Failure to properly parse ENCODE's GRCh38 reference
sjgosai opened this issue · 4 comments
Hello,
I wanted to use pyfastx for some ENCODE analysis and tried to use the Fasta
class on the GRCh38 reference found here (more info here).. When I iterate through the fa
object I get unexpected results (i.e. the "description" from chr1 is the header for chr2). Interestingly enough, opening the file as a Fastx
object seems to work as expected. Unfortunately, I really want to use the fetch
method which isn't implemented for Fastx.seq
objects.
To troubleshoot I went ahead and tested the hg38.fa.gz
fasta from UCSC found here.
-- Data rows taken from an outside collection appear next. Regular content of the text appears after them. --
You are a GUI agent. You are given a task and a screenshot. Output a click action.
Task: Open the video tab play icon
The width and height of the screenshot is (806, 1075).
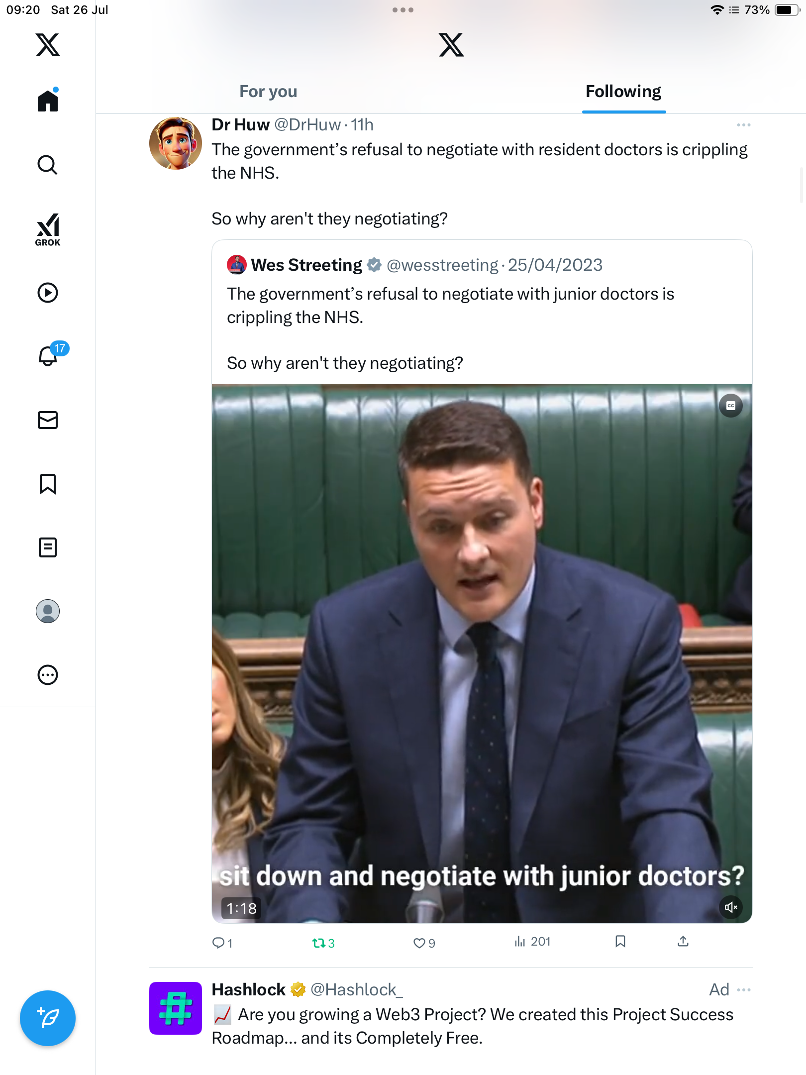[x=48, y=293]
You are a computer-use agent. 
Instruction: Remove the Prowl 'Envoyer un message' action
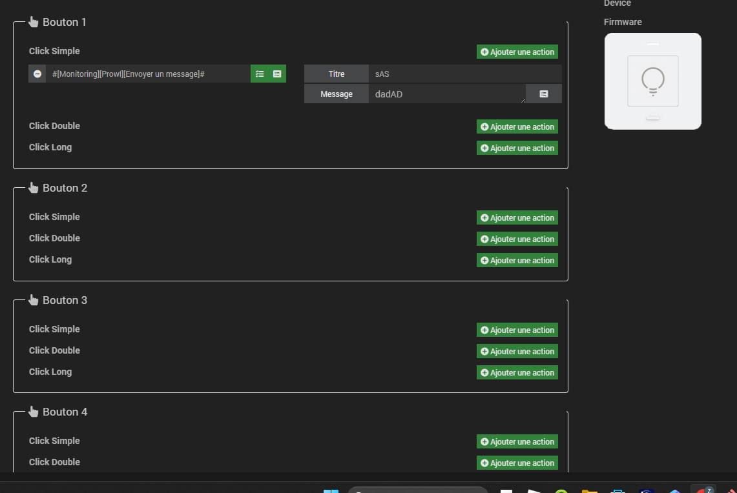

Unfortunately, I'm getting odd results with this file too. For example many of the description fields are short nucleotide sequences (i.e. for chr10 i get "CGGGC").
The description field errors may not have been an issue, except when you hit the end of the Fasta file you get a UnicodeDecodeError
when the description field is called.
I am using version 0.8.4
.
Here is a Google Colab notebook replicating the issue.
Have you install pyfastx by pip?
Yes. The first step is to install from PIP.
After that, I've fully reproduced the issue in the Colab notebook linked here. The notebook stands alone. It installs pyfastx
and downloads the relevant data from ENCODE or UCSC. The notebook is roughly annotated, hopefully helping clarify the issue.
We have fixed this issue in new versions >= 0.9.0
We have fixed this issue in new versions >= 0.9.0